» What you need to do: Pictures in the records below must be left out. Return exactly the lines from the line with "You are a GUI" to the line with "The width and", both included.

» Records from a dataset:
*** Begin section ***

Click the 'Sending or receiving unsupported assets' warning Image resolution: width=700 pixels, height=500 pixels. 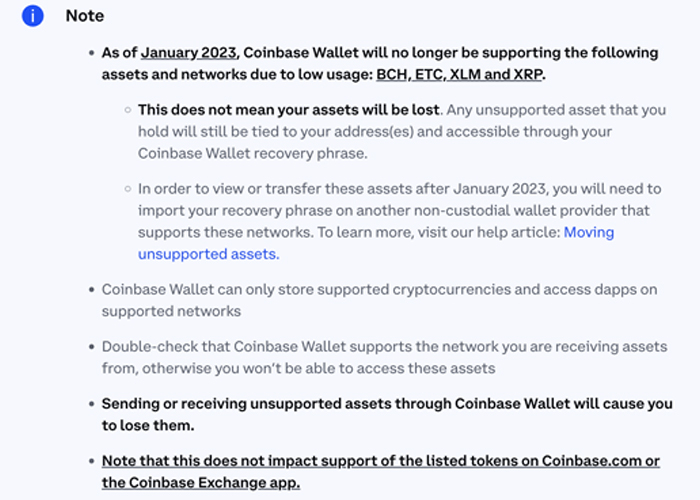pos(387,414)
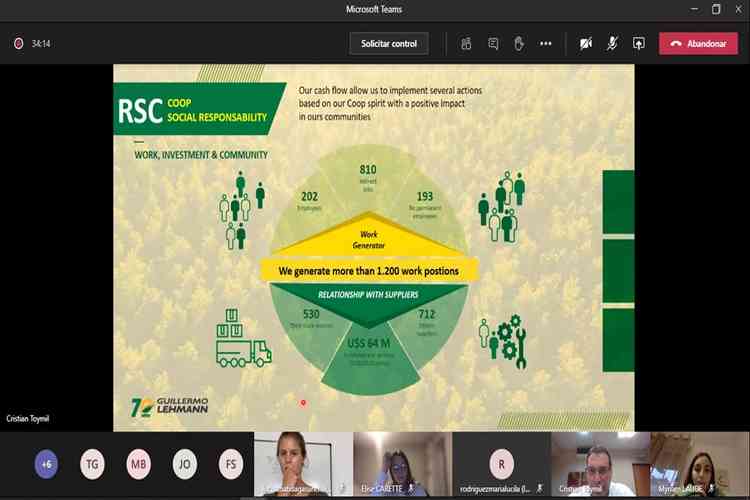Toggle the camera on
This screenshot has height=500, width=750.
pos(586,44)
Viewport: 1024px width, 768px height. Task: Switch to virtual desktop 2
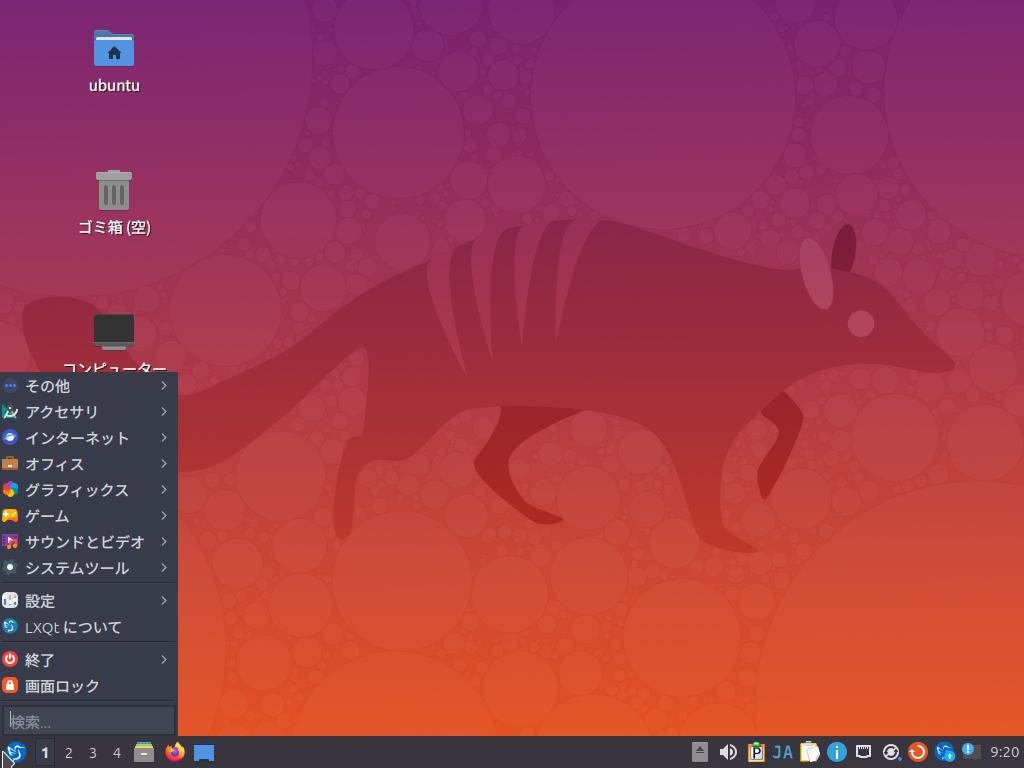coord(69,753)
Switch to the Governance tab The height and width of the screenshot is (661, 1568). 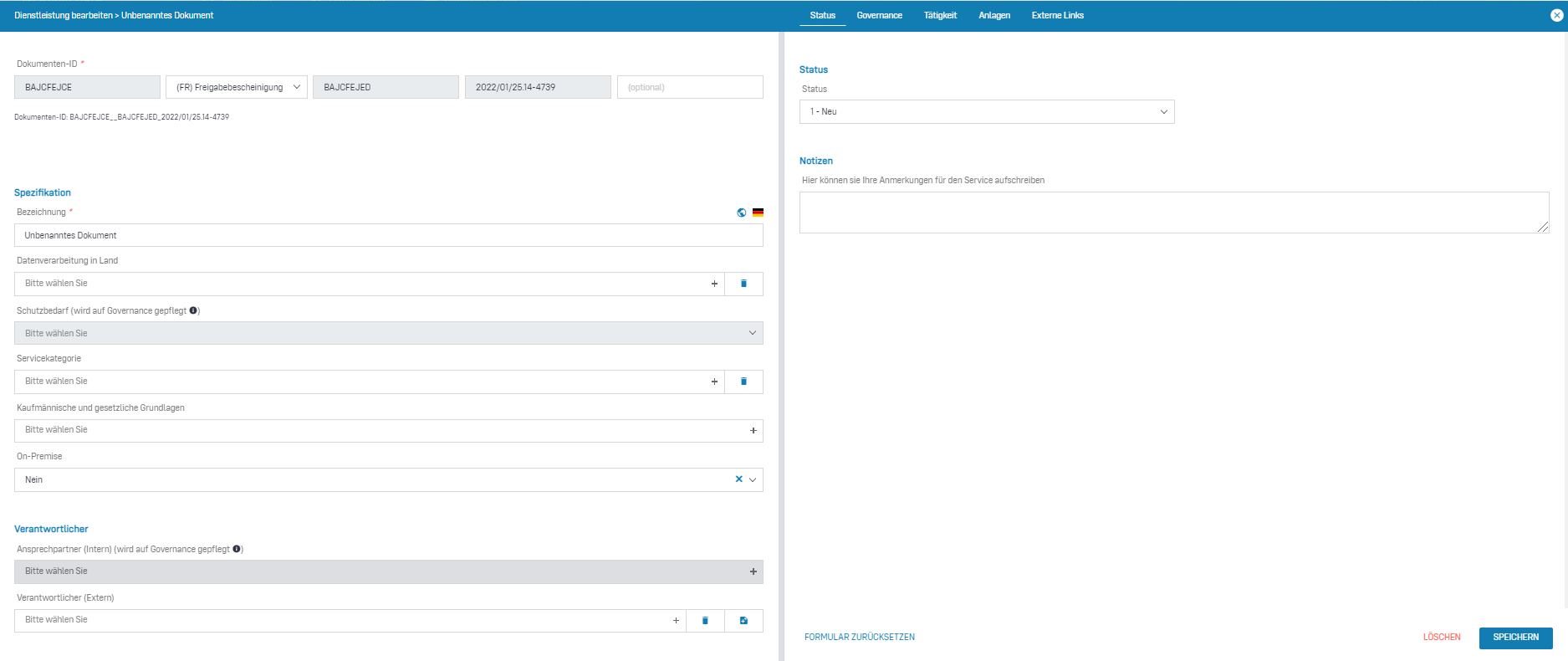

*** End section ***
*** Begin section ***

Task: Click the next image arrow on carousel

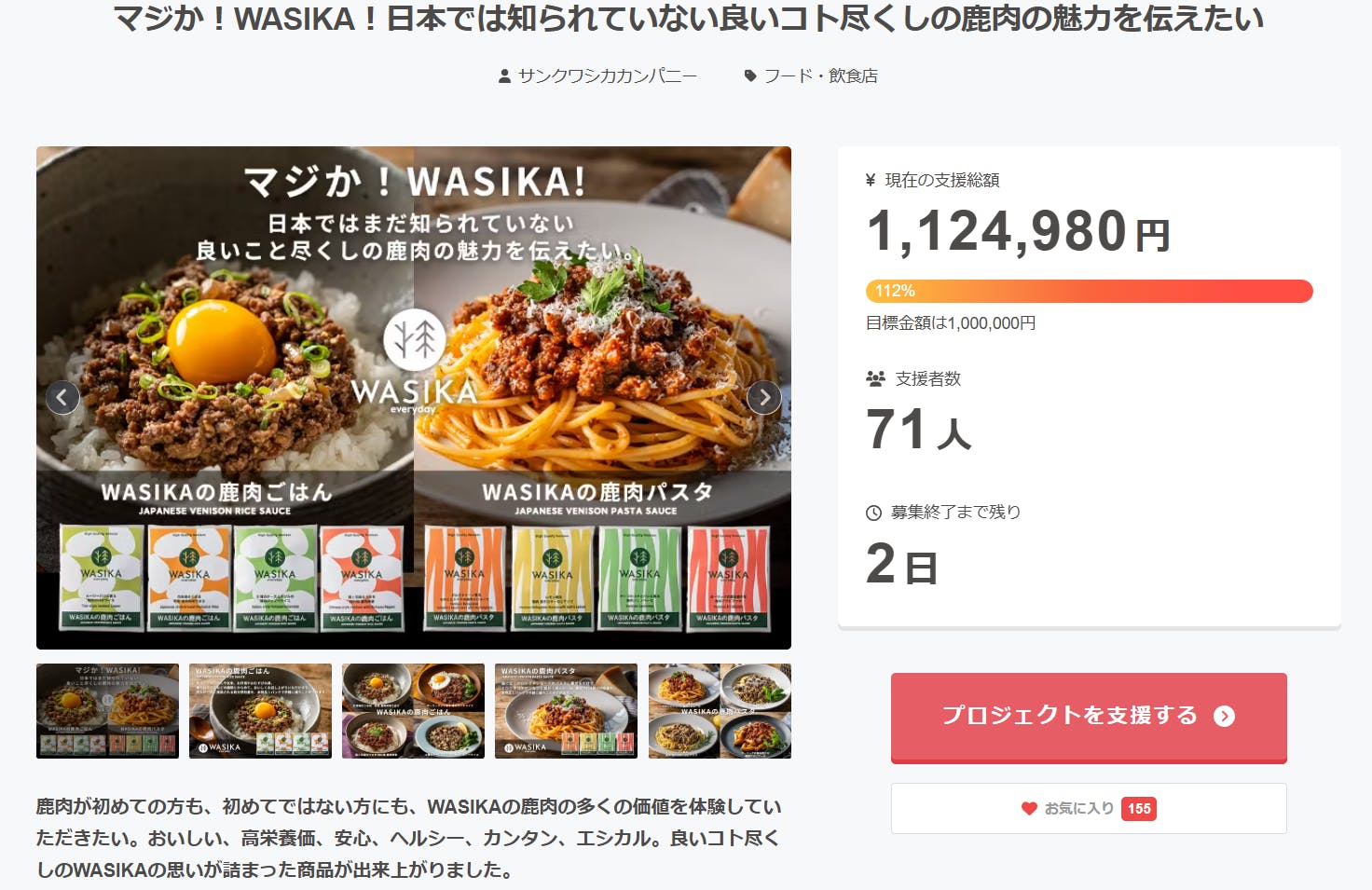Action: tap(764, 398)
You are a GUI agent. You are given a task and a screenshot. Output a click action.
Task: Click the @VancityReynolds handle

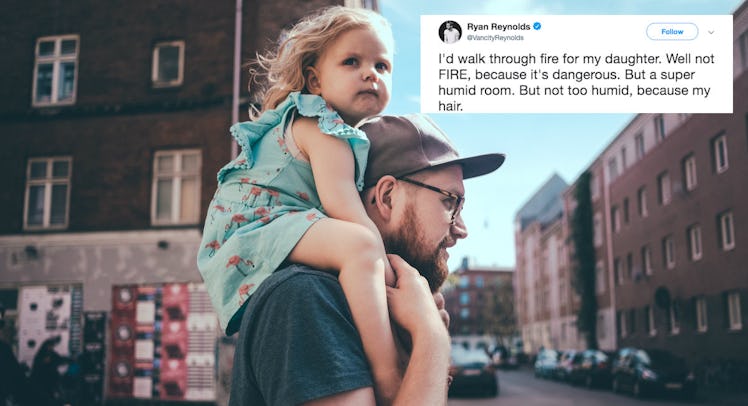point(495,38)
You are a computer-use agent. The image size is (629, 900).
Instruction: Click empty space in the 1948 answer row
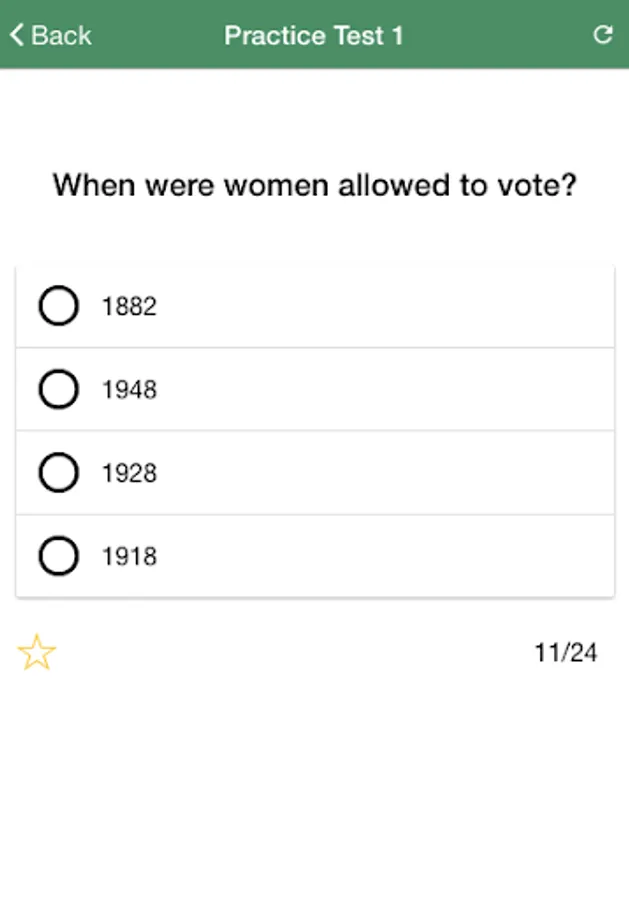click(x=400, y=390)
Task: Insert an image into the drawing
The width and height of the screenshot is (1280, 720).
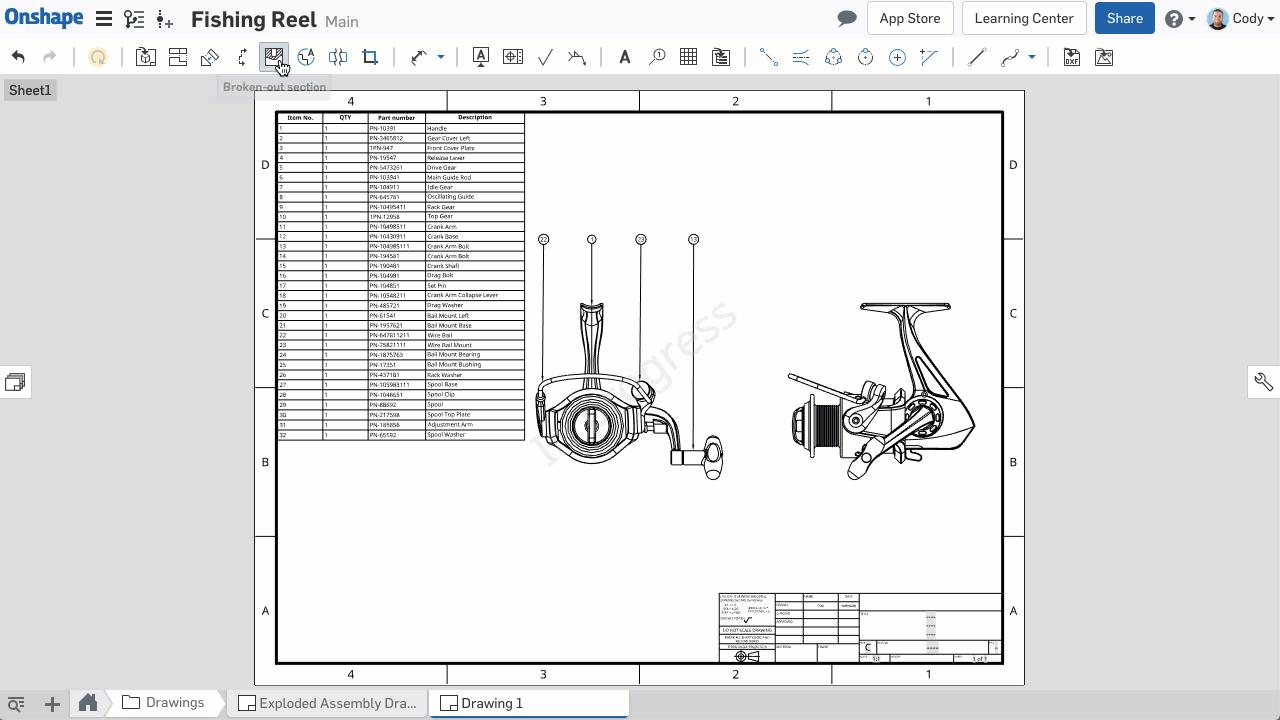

*** End section ***

» Response for this exercise:
You are a GUI agent. You are given a task and a screenshot. Output a click action.
Task: Click the @VancityReynolds handle

point(495,38)
You are a computer-use agent. The image size is (629, 900).
Instruction: Click empty space in the 1948 answer row
click(x=400, y=390)
Task: Insert an image into the drawing
The width and height of the screenshot is (1280, 720).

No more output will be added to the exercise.